These observations strongly indicate that activation of the LTR7/HERVH transcriptome occurs in large sub-sets of clinical samples of prostatic intraepithelial neoplasia constituting prostate cancer precursor lesions (31-46% of samples), localized prostate adenocarcinomas (22-28% of samples), and metastatic prostate cancers (45-60% of samples). Collectively, these results argue that activation of the LTR7/HERVH regulatory network occurs early during development of clinically significant prostate cancer and manifests the persistence during prostate cancer progression from putative precursor lesions (prostatic intraepithelial neoplasia) to localized and metastatic prostate cancers.

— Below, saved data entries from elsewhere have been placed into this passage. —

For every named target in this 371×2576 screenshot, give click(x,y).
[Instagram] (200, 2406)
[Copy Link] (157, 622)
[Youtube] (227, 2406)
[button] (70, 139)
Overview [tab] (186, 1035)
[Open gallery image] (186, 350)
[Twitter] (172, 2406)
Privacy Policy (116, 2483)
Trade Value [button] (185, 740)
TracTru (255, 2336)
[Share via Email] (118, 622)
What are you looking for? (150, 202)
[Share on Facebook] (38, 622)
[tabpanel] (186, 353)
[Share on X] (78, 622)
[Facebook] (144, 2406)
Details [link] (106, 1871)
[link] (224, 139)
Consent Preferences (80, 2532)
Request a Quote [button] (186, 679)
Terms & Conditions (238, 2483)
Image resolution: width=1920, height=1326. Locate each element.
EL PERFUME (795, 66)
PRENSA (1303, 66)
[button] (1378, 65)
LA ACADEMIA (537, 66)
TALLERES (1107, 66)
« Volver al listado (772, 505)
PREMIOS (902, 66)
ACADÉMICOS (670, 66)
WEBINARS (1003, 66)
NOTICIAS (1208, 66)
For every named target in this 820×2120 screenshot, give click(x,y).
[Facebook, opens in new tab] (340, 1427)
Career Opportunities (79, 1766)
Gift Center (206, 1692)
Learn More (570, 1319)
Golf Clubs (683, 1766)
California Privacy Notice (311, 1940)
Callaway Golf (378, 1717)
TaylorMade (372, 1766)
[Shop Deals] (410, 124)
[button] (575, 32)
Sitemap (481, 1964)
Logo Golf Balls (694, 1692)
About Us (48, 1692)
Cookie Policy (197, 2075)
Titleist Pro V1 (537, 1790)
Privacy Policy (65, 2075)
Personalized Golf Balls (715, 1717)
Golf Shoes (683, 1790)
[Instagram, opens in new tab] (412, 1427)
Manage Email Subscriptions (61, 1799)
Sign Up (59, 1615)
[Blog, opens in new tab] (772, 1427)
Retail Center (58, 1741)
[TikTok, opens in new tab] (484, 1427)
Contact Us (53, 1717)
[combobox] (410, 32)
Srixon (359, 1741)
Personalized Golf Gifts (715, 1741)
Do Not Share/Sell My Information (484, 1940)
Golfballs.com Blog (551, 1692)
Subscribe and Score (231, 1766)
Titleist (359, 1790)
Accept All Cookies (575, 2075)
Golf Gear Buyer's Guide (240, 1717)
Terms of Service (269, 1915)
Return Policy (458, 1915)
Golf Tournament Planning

Differential expression of human-specific chimeric host/virus transcripts segregates cancer patients into subgroups with markedly distinct long-term survival probabilities

It has been hypothesized that awakening of SCARs is associated with activation of stemness genomic networks in cancer cells and the emergence of clinically-lethal death from cancer phenotypes in patients diagnosed with multiple types of malignant tumors [6-9]. Insertions of SCARs in defined regions of the hESC genome appear to markedly affect the expression of host genes and chimeric host/virus transcripts by creating alternative promoters, exonization, and alternative splicing (18-20). These data suggest that genomic signatures of the activation of SCARs networks may consist of different classes of genetic elements, including SCARs-derived transcripts, SCARs-regulated protein-coding genes, chimeric host/virus transcripts, and non-coding RNAs. Interestingly, while ˜75% of the full-length LTR7/HERVH loci appear highly conserved in humans and non-human primates (Table 1), more than 300 loci represent candidate human-specific regulatory elements, thus underscoring the need for exploration of biological roles of both conserved primate-specific and unique to human regulatory SCARs-derived sequences. Of note, full-length human-specific LTR7/HERVH sequences are significantly enriched among the transcriptionally active loci compared with the inactive LTR7/HERVH loci (Table 1). Therefore, mRNA expression profiles of protein-coding genes comprising structural components of the host/virus chimeric transcripts may be useful for the assessment of the potential clinical relevance of the locus-specific SCARs activation in human tumors.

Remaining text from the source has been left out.